Information:

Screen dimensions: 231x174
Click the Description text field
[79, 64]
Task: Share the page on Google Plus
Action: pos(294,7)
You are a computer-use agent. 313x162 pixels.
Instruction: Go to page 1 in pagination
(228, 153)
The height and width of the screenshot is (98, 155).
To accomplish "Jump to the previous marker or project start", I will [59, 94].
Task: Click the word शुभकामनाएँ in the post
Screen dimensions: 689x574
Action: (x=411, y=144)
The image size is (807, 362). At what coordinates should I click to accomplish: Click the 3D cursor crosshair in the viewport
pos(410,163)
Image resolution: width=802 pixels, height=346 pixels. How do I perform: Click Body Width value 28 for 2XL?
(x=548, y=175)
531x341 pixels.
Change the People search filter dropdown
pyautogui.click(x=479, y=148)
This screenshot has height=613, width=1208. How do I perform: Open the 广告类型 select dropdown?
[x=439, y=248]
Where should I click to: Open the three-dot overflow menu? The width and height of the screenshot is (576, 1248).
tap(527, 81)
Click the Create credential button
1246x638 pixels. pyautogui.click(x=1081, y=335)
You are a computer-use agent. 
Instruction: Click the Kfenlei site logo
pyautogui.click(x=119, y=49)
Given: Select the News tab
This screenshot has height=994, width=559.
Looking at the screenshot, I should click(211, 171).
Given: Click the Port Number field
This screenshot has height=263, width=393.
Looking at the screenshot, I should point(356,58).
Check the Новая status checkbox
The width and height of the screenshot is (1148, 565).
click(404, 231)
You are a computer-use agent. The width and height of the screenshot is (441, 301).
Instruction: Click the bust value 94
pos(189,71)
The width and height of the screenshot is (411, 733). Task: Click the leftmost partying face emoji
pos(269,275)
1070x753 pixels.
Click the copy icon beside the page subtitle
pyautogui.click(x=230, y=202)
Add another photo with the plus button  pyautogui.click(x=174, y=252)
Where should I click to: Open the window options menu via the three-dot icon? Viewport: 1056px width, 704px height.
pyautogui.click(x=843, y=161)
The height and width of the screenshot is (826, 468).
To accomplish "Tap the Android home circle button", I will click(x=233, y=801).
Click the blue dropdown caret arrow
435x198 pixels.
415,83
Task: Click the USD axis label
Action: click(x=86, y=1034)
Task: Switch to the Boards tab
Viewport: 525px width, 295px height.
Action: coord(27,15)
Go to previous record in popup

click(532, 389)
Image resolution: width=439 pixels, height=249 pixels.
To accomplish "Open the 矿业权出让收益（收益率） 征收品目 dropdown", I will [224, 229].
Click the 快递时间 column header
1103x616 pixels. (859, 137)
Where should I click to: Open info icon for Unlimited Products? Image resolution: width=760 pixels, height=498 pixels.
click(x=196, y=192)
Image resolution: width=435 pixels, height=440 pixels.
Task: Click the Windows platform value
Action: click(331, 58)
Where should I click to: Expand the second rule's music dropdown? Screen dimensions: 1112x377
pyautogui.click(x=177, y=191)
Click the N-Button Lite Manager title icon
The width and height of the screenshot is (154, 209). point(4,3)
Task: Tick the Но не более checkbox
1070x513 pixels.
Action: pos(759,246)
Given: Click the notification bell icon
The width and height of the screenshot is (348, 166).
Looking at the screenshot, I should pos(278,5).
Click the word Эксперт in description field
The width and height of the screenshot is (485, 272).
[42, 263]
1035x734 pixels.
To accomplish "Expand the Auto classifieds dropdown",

Brief: Find the lines in the entries above where "agent" occurs, and copy each of them.

Solved problem:
You are a computer-use agent. 313x162 pixels.
You are a computer-use agent. 
You are a computer-use agent. The width and height of the screenshot is (441, 301).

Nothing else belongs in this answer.